ノンジャンル、ジャンル越境的な作家・作品を集めるとなると、想定範囲が広いので結局それぞれの評者が好みのものを持ち寄っただけの漠然としたものになりやすい。『アンダーワールド』も『わたしたちが孤児だったころ』も『マザーレス・ブルックリン』も入れて良いなら、ほとんど何でもありだな……という感じ。現代文学の紹介だったらそれこそ『サロン・ドット・コム』でも読めば良いわけで、どうせなら「SF縛り」の基準でも設けたほうが良いんじゃないかと思った。『黒い時計の旅』(歴史改変)や『フェルマータ』(時間停止能力)なら可、とか。

『半落ち』直木賞落選の波紋

いまさらの話題ですが、上記のリンク先の記事は『半落ち』の結末を明かしているのでご注意。Mystery Laboratory(http://www5b.biglobe.ne.jp/~mystery/)より。

この件は、『半落ち』への賛否が「結末が現行の法制度のもとで成立するのか」という考証的な問題に集約されてしまったような語られかたをしていて、ちょっと違和感をおぼえる。

槍玉にあげられた「考証問題」に関していえば、これは主人公が「実現可能性がある」と主観的に信じられれば成り立つ話だったはずなので(作中では「実現」していないし、そもそも前提条件の成立する可能性がきわめて低い)、致命的な欠陥とは思えない。

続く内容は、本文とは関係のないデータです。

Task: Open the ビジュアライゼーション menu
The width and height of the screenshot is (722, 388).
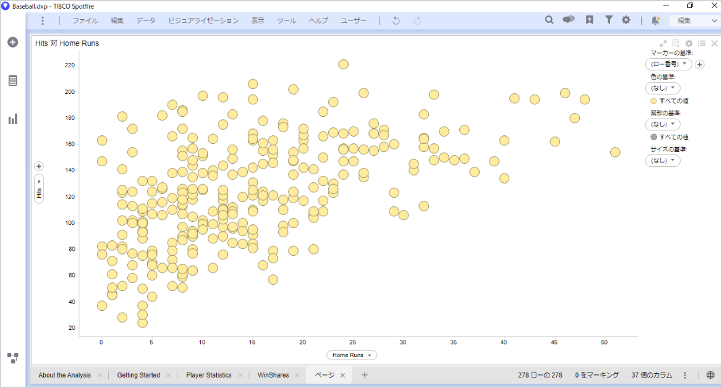Action: pyautogui.click(x=203, y=20)
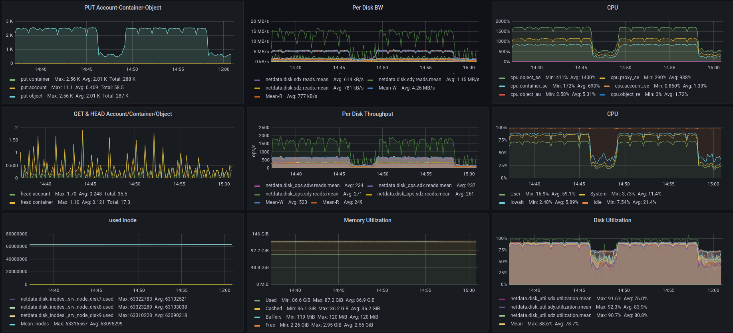The image size is (733, 333).
Task: Open the PUT Account-Container-Object panel title menu
Action: (123, 8)
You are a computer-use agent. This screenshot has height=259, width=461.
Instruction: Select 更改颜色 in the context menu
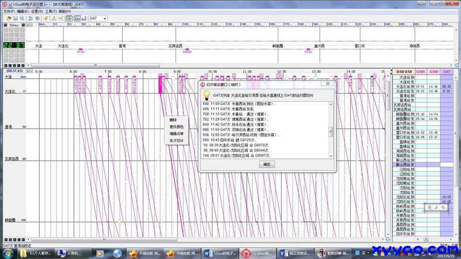[x=176, y=127]
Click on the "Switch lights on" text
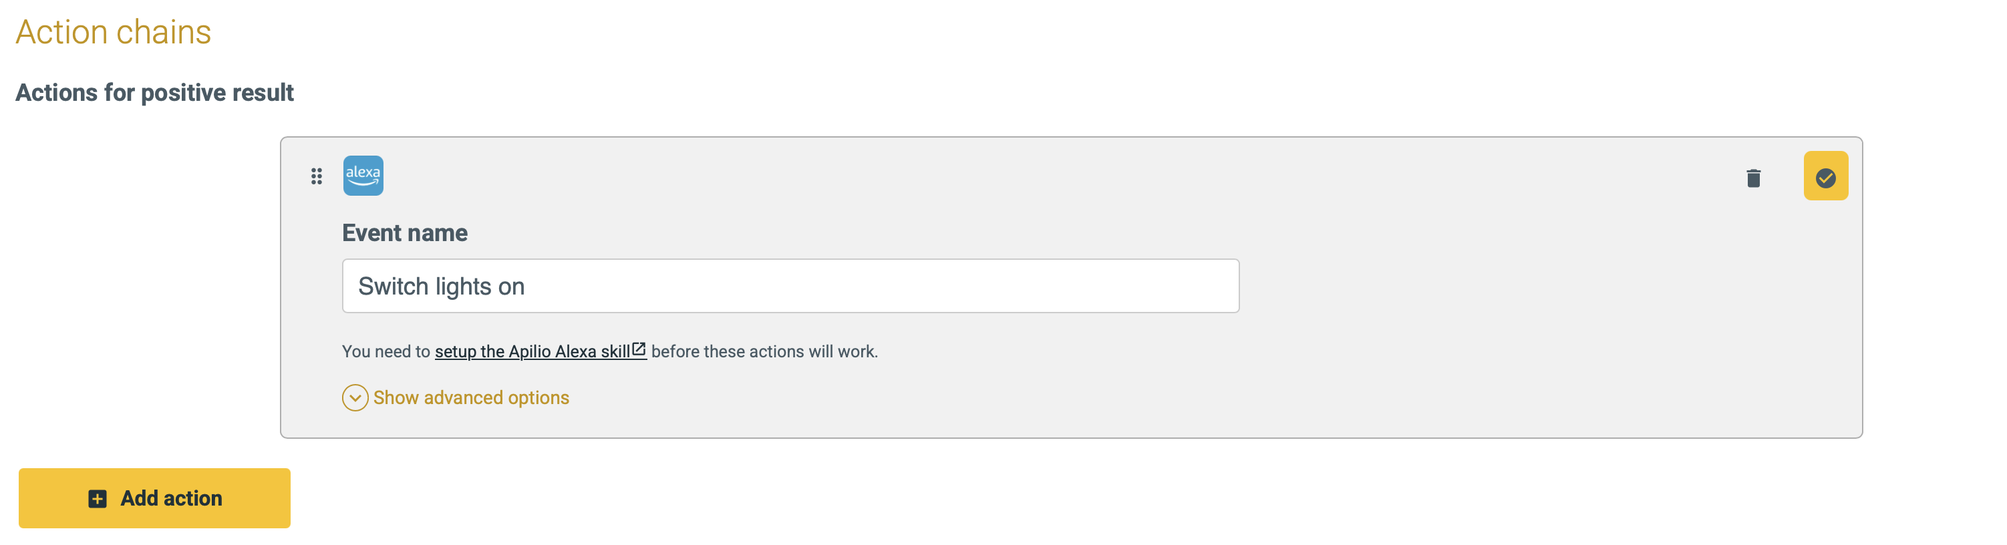The width and height of the screenshot is (2007, 545). (441, 287)
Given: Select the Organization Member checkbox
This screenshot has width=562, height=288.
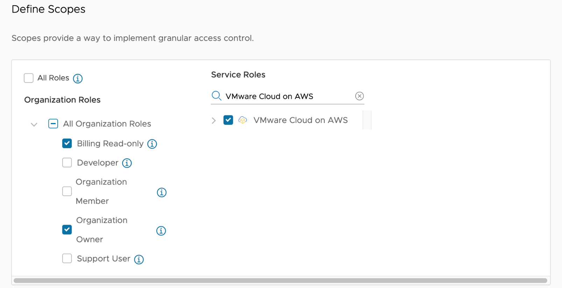Looking at the screenshot, I should pyautogui.click(x=67, y=192).
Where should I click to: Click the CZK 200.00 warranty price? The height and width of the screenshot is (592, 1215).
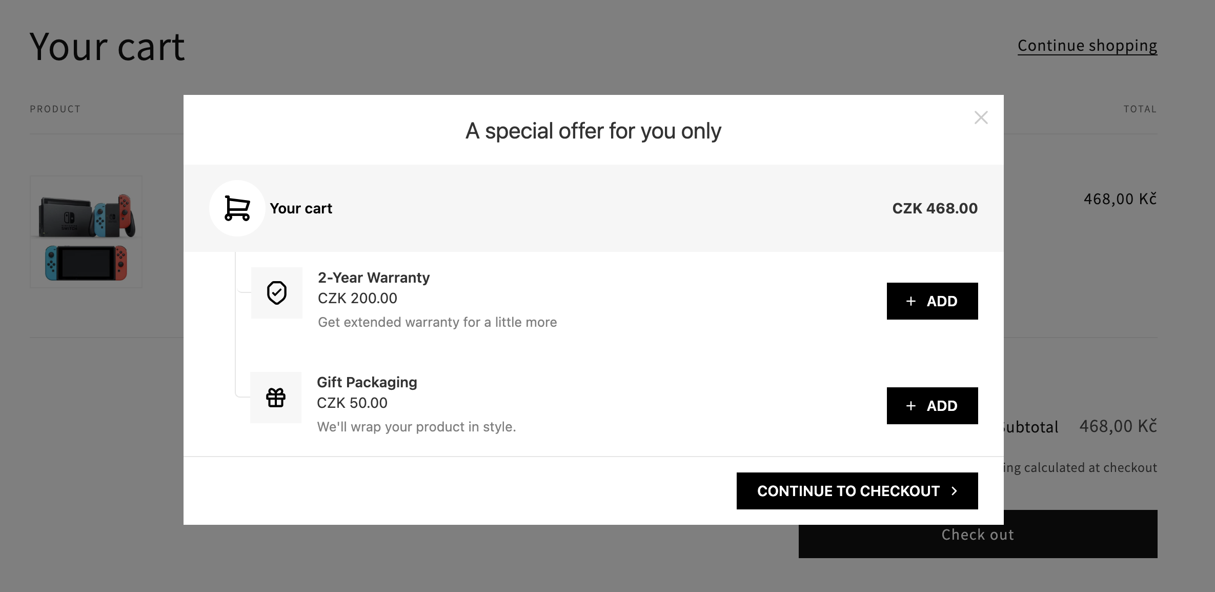357,298
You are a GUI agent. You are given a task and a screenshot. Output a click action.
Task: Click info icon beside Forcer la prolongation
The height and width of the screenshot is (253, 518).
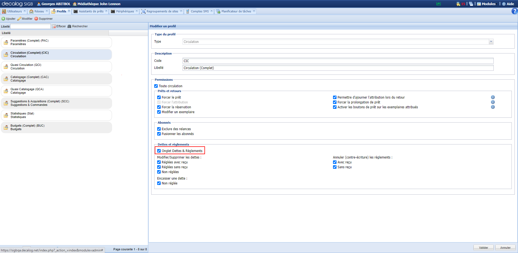point(493,102)
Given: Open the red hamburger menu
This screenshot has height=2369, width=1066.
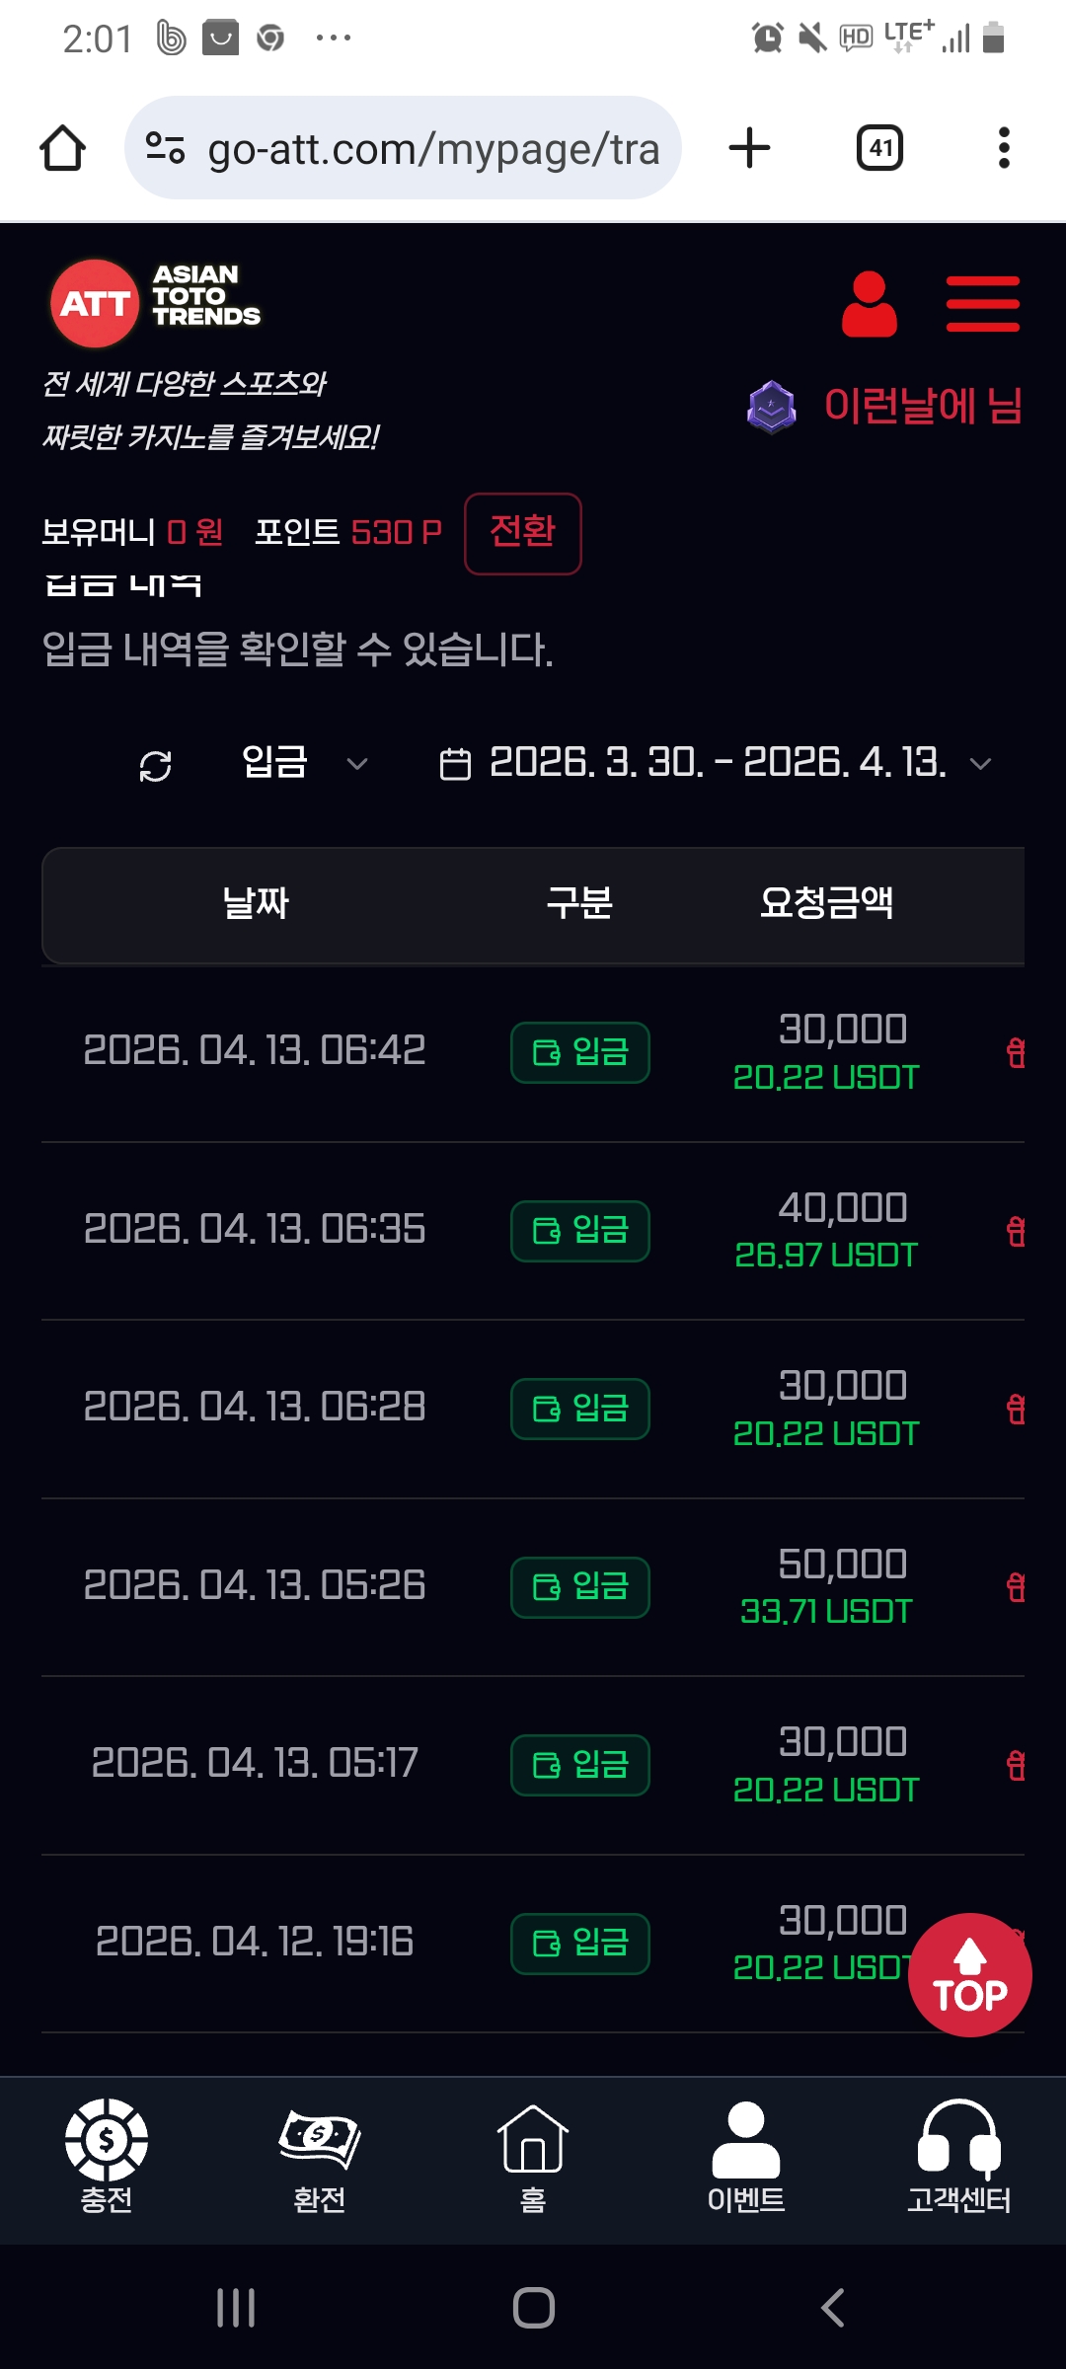Looking at the screenshot, I should pos(982,304).
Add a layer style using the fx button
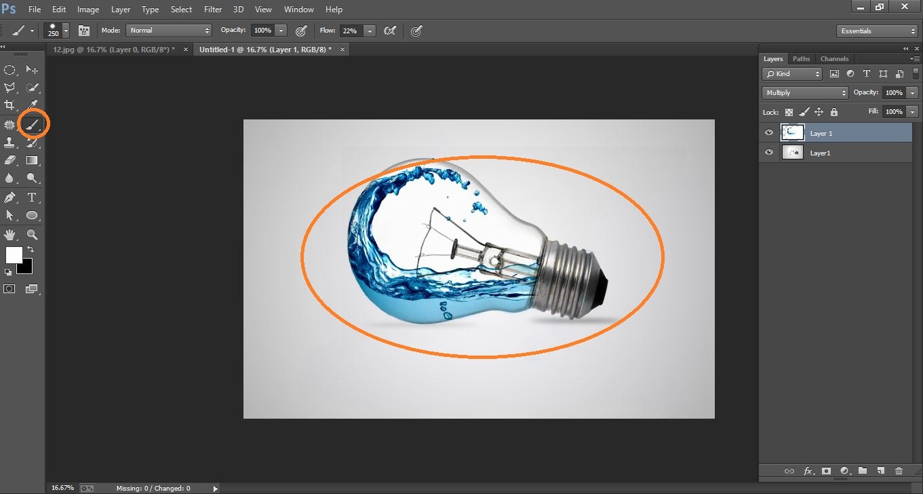 click(808, 470)
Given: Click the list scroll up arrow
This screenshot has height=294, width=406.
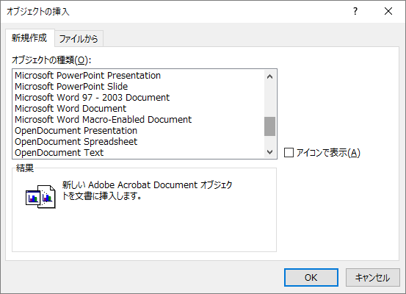Looking at the screenshot, I should (x=269, y=76).
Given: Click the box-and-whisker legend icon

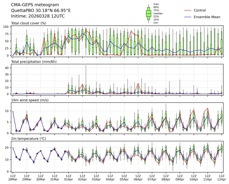Looking at the screenshot, I should pyautogui.click(x=149, y=13).
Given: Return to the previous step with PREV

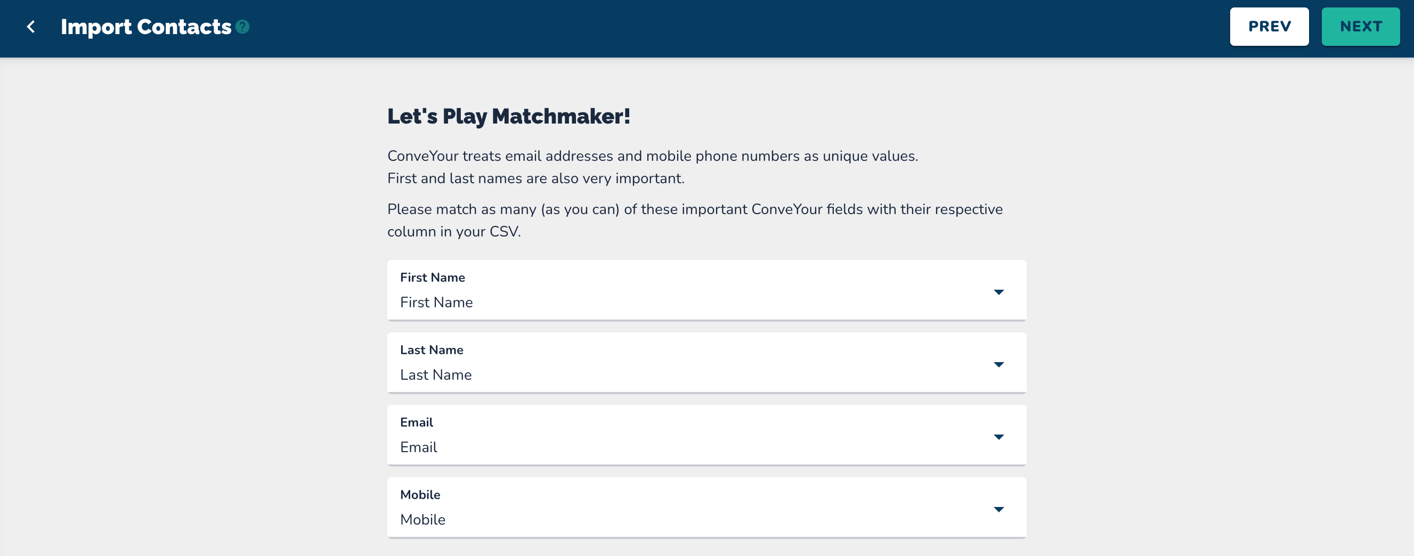Looking at the screenshot, I should pos(1269,27).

ただ、『半落ち』はもともと結末部分の説得力が弱い話なので、けちをつけられるのは無理もない。さすがに直木賞の選考委員も「考証問題」だけを理由に落選としたわけではないだろう。鬼の首を取ったように「事実誤認」を強調したのは、林真理子側の戦略上の失策だったんじゃないかと思う。まあ、突っ込みやすいと思ったんだろうけど。